Rp 6.6t for merger, BII's rights issue: IBRA

The Jakarta Post, Jakarta

The Indonesian Bank Restructuring Agency (IBRA) has set aside Rp 6.6 trillion (some US$660 million) worth of bonds to finance the planned merger of five banks and a Bank Internasional Indonesia (BII) rights issue.

The agency's chairman I Putu Ary Suta said on Wednesday the bonds in question were part of the Rp 20.5 trillion recapitalization bonds collected from three banks as part of the agency's assets-to-bonds swap throughout 2001.

"Those are the remaining bonds that we took over from Bank Mandiri, Bank Danamon and Bank Internasional Indonesia (BII) in 2001," he said.

He did not elaborate on the value of bonds to be allocated to the five banks and BII, saying the agency was still calculating.

Ary Suta was speaking to reporters on the sidelines of a hearing with the House budget commission.

IBRA plans to merge five banks under its supervision, namely Bank Prima Express, Bank Patriot, Bank Bali, Bank Universal and Bank Artha Media.

The five banks are among the 11 private banks under the control of IBRA, which is responsible for leading the banks back into good financial shape before returning them to the private sector.

The merging of local banks is seen as part of the effort to restructure the country's faltering banking sector, widely blamed for the country's lingering economic crisis.

The government injected liquidity support to local banks after most of their loans turned sour at the peak of the 1997 financial crisis. In return, the government, via IBRA, took them over.

As for the bonds for BII, the agency said it would use them to buy the bank's shares in case its rights issue failed to attract buyers.
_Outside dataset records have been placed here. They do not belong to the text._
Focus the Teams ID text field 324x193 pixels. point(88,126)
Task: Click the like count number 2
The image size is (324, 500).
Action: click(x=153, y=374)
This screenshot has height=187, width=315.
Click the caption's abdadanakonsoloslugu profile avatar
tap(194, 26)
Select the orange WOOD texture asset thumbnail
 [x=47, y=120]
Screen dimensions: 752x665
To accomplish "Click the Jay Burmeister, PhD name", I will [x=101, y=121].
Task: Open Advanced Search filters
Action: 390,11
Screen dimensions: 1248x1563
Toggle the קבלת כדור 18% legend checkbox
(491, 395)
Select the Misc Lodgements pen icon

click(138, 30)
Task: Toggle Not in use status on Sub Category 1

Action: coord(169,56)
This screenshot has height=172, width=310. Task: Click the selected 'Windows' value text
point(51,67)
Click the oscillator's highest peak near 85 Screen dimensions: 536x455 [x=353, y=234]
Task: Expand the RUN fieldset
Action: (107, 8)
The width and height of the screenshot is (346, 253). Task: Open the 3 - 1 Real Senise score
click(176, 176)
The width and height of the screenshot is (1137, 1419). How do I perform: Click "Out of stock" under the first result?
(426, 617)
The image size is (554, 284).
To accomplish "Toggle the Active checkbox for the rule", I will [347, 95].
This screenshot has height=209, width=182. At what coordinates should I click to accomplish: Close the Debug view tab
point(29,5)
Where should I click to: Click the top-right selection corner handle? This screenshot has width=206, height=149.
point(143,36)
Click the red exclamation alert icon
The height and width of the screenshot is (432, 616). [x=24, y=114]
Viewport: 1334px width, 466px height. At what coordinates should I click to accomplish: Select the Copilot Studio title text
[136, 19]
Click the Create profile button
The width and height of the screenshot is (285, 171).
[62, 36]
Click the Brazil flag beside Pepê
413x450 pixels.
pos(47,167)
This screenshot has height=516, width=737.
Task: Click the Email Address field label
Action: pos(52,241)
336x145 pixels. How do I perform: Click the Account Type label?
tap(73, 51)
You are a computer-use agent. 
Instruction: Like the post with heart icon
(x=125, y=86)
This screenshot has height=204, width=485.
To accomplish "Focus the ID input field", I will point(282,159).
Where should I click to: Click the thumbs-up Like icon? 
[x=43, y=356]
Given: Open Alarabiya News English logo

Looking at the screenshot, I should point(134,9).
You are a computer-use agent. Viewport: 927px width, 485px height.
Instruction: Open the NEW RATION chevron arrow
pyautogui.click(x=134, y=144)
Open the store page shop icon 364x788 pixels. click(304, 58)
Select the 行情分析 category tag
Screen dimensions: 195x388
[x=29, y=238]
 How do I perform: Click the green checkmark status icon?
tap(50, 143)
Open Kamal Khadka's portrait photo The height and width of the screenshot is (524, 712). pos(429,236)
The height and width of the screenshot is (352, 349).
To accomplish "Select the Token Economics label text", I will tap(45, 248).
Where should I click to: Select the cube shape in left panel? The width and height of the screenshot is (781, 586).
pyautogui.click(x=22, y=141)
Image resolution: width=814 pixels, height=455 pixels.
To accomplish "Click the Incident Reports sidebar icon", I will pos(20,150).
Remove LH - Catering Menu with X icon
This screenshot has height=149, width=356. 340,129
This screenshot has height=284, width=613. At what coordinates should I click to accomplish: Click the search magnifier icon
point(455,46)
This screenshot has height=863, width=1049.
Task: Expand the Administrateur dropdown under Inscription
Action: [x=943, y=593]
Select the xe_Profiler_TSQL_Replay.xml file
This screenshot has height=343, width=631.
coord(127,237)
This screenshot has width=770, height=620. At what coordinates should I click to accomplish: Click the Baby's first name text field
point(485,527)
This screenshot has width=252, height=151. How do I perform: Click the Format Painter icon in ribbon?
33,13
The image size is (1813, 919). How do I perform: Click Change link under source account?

"The recycle bonds will be used by the government as a standby buyer (to buy BII's shares) when the rights issue plan is realized," said the agency's deputy chairman Soebowo Musa, who was also present the hearing.

A rights issue means selling part of the bank's shares to raise cash to help strengthen its capital, thus improving the bank's capital adequacy ratio (CAR).

CAR measures a bank's capital against its risk-weighted assets, including loans.